Given that Bauer cannot hit free agency until after the 2020 season, he should fetch a decent haul. Plus, since Cleveland stands to contend both this year and next, they would likely prefer a package of ready-made players. The Yankees are in a position to offer young players or prospects that could contribute quickly, like Clint Frazier or Jonathan Loaisiga.
If we examine just Bauer’s abilities on the field, as well the way he would affect the Yankees on paper, he clearly appears as an extremely strong trade candidate. Of course, moves are not made in a vacuum, and trading for players involves more than trading for a set of statistics. It involves trading for a person as well.
As a person, it’s hard to find a player that’s a worse fit for the Yankees. Teammates have indicated that Bauer is difficult to work with, with one player quoted in an SI profile as saying that Cleveland’s clubhouse is “24 plus Trevor”. He’s proven shaky with the media at times, and has used his Twitter account for, shall we say, interesting purposes, such as climate change deinal. Far more disturbingly, he once sicced a social media mob on a woman and engaged in online harassment.
Some fans may be able to overlook that kind of abhorrent behavior because of what he brings on the field. There are no rules governing how to be a fan, and it’s an understandable choice to simply root for whatever players don your preferred set of pinstriped pajamas.
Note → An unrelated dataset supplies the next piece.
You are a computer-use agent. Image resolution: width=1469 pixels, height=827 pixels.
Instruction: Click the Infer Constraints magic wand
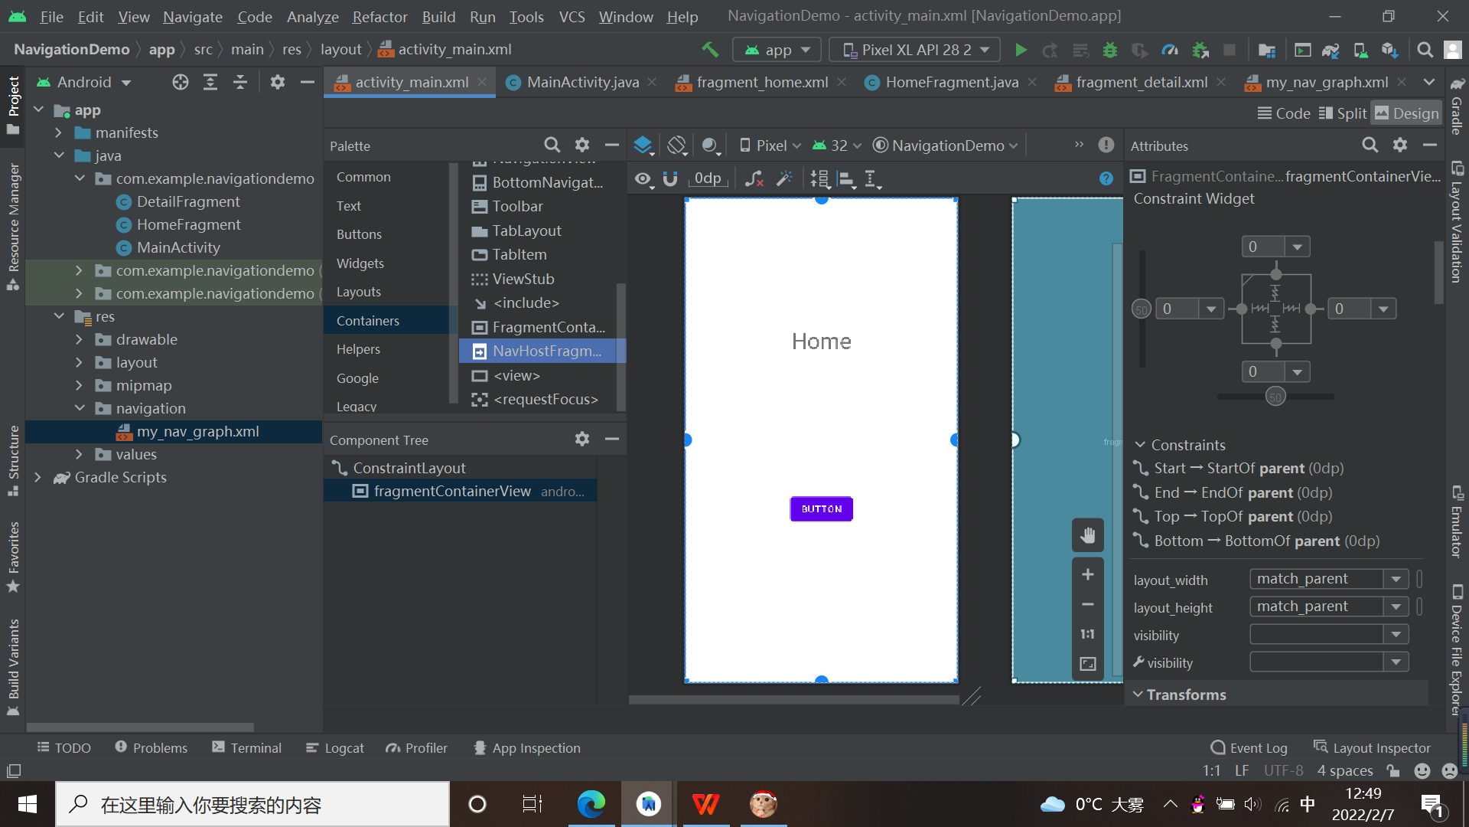[784, 178]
The Yankees, however, are not fans. They are an organization that has cultivated a thriving and open clubhouse, one welcome to all kinds of players from all walks of life. They are an organization that has often prioritized makeup, most recently spending heaps of draft capital on less toosly players that come with glowing reports of excellent makeup.
Honing one’s craft and keeping an open mind when it comes to ways to improve, as Bauer has done, can constitute good makeup. Harassing others and consistently failing to get along with the people around you cannot. While Bauer would fit right in with a Yankee club that thrives in the player development department, he flies in the face of the team’s prized standard of professionalism. His tendency to clash with other players could jeopardize the status of what is by all accounts a fantastic clubhouse dynamic.
After the Yankees groused about Manny Machado’s purported character issues during the half-hearted courtship of the star infielder, it would seem curious to see them then turn to someone like Bauer at the trade deadline (as an aside, if you opposed signing Machado for personality reasons, but support trading for Bauer, I encourage you to ask yourself why). In totality, bringing in Bauer would be a risk, and perhaps a needless one, given the Yankees’ current grip on first in the AL East. New York may be tantalized if they just glance at Bauer’s Baseball Reference page, but there’s far more to consider than just baseball when it comes to trading for Bauer.